On KERI: a way not to reveal more personal info than you need to

You don’t walk around wearing a name badge.  Except maybe at a conference, or some other enclosed space where people need to share their names and affiliations with each other. But otherwise, no.

Why is that?

Because you don’t need a name badge for people who know you—or for people who don’t.

Here in civilization we typically reveal information about ourselves to others on a need-to-know basis: “I’m over 18.” “I’m a citizen of Canada.” “Here’s my Costco card.” “Hi, I’m Jane.” We may or may not present credentials in these encounters. And in most we don’t say our names. “Michael” being a common name, a guy called “Mike” may tell a barista his name is “Clive” if the guy in front of him just said his name is “Mike.” (My given name is David, a name so common that another David re-branded me Doc. Later I learned that his middle name was David and his first name was Paul. True story.)

This is how civilization works in the offline world.

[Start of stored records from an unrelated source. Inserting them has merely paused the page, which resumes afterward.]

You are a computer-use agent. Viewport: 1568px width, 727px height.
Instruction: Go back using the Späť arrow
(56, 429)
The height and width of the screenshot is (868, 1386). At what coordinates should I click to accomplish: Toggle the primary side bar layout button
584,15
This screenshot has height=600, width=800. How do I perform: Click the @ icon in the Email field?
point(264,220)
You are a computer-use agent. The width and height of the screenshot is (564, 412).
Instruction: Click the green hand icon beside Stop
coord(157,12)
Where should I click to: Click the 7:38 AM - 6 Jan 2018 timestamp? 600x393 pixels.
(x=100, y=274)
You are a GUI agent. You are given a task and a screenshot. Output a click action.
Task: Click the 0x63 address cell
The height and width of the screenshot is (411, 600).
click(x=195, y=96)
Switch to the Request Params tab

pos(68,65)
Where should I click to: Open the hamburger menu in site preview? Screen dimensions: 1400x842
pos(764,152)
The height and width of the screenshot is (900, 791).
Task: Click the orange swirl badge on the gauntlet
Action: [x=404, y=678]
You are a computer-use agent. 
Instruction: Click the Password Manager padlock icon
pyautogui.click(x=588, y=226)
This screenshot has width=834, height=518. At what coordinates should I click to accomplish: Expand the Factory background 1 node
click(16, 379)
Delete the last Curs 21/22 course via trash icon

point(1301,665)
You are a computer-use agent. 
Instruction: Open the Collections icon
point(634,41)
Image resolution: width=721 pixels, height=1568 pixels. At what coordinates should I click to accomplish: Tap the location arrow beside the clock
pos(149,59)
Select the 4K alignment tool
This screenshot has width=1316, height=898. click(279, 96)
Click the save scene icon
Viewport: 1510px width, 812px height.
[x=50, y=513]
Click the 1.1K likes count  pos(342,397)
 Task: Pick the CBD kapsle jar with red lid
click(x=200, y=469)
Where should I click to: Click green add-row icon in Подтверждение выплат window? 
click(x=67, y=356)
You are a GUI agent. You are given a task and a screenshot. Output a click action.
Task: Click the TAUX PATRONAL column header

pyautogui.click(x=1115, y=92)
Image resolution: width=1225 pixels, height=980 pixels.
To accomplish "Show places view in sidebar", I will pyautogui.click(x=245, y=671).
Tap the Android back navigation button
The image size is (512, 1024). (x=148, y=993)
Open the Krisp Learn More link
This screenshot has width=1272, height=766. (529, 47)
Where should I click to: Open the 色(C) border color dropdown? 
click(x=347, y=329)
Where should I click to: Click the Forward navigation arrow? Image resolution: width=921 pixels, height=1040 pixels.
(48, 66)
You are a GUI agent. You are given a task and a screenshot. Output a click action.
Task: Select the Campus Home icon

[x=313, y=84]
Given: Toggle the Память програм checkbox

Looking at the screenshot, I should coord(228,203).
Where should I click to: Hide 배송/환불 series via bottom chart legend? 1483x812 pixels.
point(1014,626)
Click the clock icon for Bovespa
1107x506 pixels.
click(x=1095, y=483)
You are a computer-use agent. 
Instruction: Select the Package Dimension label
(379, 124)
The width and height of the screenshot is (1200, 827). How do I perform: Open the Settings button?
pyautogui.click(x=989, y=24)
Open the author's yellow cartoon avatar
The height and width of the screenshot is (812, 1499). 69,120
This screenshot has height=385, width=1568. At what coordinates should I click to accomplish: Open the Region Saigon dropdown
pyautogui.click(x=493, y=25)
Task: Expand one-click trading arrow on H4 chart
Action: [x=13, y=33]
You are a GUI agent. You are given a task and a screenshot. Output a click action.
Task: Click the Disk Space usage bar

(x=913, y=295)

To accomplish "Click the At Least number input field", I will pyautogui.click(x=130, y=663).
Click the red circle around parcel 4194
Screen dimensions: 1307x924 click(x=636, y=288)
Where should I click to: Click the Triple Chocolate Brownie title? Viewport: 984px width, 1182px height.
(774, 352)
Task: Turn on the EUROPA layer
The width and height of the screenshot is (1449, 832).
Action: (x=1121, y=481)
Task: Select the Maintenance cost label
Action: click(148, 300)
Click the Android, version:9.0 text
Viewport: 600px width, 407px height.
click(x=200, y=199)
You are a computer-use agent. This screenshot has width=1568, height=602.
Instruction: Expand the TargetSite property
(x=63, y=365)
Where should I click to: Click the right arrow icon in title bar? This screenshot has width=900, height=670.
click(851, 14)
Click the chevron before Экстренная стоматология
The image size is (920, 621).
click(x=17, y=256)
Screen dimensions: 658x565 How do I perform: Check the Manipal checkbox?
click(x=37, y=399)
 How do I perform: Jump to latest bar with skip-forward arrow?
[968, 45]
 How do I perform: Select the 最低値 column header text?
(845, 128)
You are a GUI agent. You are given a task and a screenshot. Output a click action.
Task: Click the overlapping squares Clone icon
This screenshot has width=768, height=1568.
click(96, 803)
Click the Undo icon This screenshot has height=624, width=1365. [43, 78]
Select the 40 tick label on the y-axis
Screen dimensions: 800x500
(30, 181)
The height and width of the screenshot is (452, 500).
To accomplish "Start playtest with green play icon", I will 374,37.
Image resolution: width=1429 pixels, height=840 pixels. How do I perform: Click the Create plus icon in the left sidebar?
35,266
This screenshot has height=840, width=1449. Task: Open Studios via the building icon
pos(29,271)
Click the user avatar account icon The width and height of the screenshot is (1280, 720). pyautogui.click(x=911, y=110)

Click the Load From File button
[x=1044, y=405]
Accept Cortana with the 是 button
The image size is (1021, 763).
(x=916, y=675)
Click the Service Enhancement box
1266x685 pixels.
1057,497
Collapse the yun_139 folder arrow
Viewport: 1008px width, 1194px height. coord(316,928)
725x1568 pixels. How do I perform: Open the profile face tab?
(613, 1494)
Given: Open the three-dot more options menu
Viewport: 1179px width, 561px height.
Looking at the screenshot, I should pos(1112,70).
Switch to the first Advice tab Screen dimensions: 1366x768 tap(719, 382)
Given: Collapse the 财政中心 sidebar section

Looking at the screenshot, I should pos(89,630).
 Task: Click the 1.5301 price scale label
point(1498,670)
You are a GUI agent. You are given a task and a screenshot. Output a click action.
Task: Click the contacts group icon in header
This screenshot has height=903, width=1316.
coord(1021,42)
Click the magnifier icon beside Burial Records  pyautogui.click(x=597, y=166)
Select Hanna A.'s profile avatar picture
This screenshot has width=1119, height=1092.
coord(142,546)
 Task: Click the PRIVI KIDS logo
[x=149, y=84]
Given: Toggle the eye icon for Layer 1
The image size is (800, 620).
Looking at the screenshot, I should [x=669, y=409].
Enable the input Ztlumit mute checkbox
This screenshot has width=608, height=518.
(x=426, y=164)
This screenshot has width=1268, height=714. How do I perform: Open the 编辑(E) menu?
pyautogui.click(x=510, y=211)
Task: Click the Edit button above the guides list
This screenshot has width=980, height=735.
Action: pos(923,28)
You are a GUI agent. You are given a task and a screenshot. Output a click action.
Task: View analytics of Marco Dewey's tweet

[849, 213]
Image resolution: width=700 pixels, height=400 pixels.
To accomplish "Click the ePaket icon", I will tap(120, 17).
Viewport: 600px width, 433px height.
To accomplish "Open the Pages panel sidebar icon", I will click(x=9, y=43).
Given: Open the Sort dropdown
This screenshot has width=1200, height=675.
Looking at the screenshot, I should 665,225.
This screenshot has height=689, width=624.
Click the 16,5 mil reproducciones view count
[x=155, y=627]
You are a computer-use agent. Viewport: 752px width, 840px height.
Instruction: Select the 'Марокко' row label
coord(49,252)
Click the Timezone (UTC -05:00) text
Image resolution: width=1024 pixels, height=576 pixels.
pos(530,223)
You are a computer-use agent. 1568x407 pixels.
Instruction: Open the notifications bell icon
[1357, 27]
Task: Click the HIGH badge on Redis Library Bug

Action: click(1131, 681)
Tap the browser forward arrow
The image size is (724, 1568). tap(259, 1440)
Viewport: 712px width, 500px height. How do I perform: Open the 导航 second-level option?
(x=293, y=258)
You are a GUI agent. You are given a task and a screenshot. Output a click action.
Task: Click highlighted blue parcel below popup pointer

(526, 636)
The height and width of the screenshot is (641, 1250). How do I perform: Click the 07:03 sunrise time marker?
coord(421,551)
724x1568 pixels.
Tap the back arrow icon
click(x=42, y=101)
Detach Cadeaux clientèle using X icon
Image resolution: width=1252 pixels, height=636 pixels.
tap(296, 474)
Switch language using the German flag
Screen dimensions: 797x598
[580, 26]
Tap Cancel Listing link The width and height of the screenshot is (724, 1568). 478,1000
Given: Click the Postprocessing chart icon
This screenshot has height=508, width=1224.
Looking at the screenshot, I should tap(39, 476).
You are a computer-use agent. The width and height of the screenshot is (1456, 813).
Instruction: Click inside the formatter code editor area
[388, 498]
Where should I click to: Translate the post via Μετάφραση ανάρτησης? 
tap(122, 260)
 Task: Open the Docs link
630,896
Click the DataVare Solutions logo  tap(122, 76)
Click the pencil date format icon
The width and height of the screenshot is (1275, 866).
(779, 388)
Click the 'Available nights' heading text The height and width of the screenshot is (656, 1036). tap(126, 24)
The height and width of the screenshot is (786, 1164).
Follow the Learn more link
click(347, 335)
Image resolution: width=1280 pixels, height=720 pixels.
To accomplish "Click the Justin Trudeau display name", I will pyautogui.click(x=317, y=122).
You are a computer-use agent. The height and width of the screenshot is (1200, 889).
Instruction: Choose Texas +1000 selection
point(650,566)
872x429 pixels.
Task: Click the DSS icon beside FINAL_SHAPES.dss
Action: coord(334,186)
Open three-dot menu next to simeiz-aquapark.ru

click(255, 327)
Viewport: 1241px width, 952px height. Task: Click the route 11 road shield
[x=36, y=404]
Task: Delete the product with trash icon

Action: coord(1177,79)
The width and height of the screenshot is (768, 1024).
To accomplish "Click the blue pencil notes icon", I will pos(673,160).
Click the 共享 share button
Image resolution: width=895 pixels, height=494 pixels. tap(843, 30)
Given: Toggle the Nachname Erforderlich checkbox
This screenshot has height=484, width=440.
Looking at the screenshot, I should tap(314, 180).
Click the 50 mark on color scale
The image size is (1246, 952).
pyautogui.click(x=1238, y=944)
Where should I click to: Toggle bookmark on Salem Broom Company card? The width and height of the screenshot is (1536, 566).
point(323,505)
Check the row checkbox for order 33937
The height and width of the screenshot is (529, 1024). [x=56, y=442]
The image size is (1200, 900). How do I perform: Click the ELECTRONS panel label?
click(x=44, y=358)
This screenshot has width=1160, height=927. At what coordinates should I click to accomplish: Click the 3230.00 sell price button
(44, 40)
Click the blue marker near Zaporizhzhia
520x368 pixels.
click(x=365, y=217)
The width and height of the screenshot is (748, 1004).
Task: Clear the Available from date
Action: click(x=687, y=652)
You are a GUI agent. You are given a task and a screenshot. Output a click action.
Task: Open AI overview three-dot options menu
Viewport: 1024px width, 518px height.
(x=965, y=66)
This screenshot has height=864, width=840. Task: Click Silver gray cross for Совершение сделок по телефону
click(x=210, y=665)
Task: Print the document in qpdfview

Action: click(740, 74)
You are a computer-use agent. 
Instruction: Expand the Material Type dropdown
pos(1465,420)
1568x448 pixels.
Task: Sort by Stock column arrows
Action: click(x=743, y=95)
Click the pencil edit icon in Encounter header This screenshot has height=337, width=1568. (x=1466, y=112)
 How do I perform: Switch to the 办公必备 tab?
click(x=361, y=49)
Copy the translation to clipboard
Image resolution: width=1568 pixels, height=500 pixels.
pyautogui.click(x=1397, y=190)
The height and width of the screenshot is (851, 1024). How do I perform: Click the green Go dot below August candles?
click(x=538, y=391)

Kim Cameron wrote up how this ought to work, in Laws of Identity, first published in 2004. The Laws include personal control and consentminimum disclosure for a constrained usejustifiable parties, and plurality of operators. Again, we have those in here in the offline world where your body is reading this on a screen.

In the online world behind that screen, however, you have a monstrous mess. I won’t go into why. The results are what matter, and you already know those anyway.

Instead, I’d like to share what (at least for now) I think is the best approach to the challenge of presenting verifiable credentials in the digital world. It’s called KERI, and you can read about it here: https://keri.one/. If you’d like to contribute to the code work, that’s here: https://github.com/decentralized-identity/keri/.

I’m still just getting acquainted with it, in sessions at IIW. The main thing is that I’m sure it matters. So I’m sharing that sentiment, along with those links.